La neige tombe depuis si longtemps que, peu à peu, tout en est recouvert. Elle tombe encore et encore, encore et toujours, si bien que son poids immobilise toute vie. Tout devient uniformément blanc, tout se cache, tout se meurt sans même le savoir. Difficile de trouver la force de lutter, de ne pas succomber, paralysé, par son froid. Elle hante chaque pensée, engourdit toute joie et écrase notre volonté. Et pourtant, comme un battement de cœur, je suis dessous, vivant, calme, et j’ai encore un long chemin à faire, vide, seul, mais vivant. Je trace mon propre passage oblique dans sa virginité. Tout me pousse à me résigner et à la laisser m’emporter dans son linceul de poussière : le souvenir d’un abris, d’un repas chaud, d’une nuit sereine, des détails bien misérables au vue de ce qui me motive ce soir.

J’ai beau me rappeler, j’ai l’impression que, depuis toujours, cette neige caresse mon visage comme un décolleté de soie, s’immisce dans chaque fissure de mes vêtements, comme une langue pleine d’appétit, me souffle sa victoire sur la volonté des êtres, comme un ultime coup de reins avant le néant. Qu’importe, je devine déjà la foule impatiente qui se réchauffe pour le grand spectacle. Et lorsque j’arrive, je suis un peu comme eux. Je les observe, tous en cercle, unis dans une même ferveur. Sous cette neige, sous mes paupières, je vois partout le rouge comme gronde le torrent. Je les regarde mais me voient-ils seulement ? Comme un tunnel la montagne, je défie l’assemblée entière. Mais qui me comprend ?

Indifférente, la neige continue sa chute sur les pauvres mortels, sans doute inconsciente de leurs défaites.
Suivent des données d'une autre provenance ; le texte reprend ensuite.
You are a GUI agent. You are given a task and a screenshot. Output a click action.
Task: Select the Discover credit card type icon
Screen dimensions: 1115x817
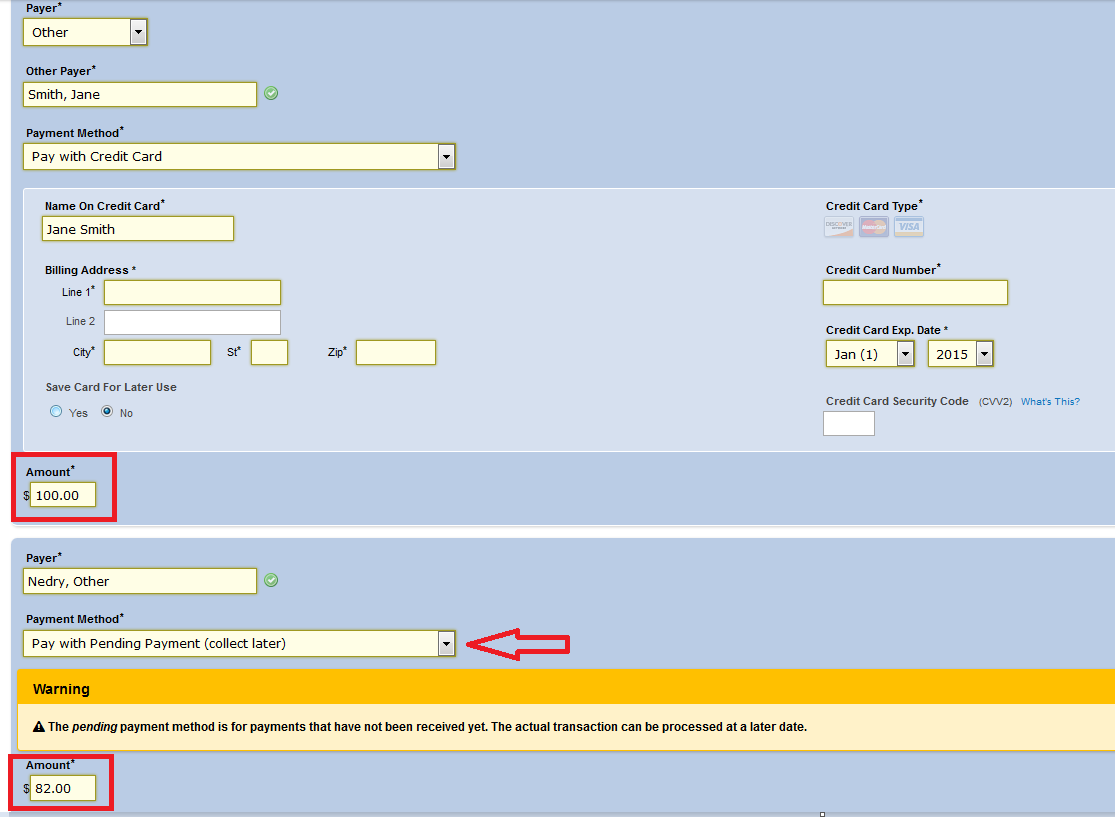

Tout se fige autour de moi. Je sais que la cérémonie va commencer. Je pourrais pleurer toutes les larmes de mon corps, je sais combien elles sont inutiles. Je ravale mes cris comme des morceaux de verre. Je hais ce monde, je vomis ces êtres qui ne vivent que pour mourir dans leur confortable petitesse. Se protéger de la neige ? Mais pourquoi ? Il faut l’affronter encore et encore, jusqu’à ce que le froid soit notre flux vital, comme la rage rouge qui me ronge ce soir dans une ronde amère et grave. Regarde les vivre ! Regarde les vivre ! Regarde les vivre ! Regarde les mourir ! N’est-ce pas l’unique et même chose ? Il faut lutter. Qui suis-je ? Lutter pour ne pas céder. Qui suis-je ? Lutter pour vivre. Qui suis-je ? Je le sais. Nous le savons.

 

Cette nuit tombe la neige. Et le feu soudain se lève, comme l’aigle sur sa proie. Et le monde se change. La neige elle-même l’accueille avec bienveillance. Sait-elle seulement qu’elle aussi va mourir ? Le bûcher n’est plus que brasier. La foule se presse pour voir. La foule montre sa toute puissance. La foule crie son hystérie, comme si demain pouvait être différent. Les flammes montent dans une vertigineuse ascension vers la petite forme pas encore noire qui se tord sous leurs yeux avides. Puis, d’un coup, c’est une véritable muraille et, plus encore, un château de carte qui s’écroule dans la tourmente.

 

Cette nuit tombe la neige et meurt la sorcière, libre comme un enfant de jouer.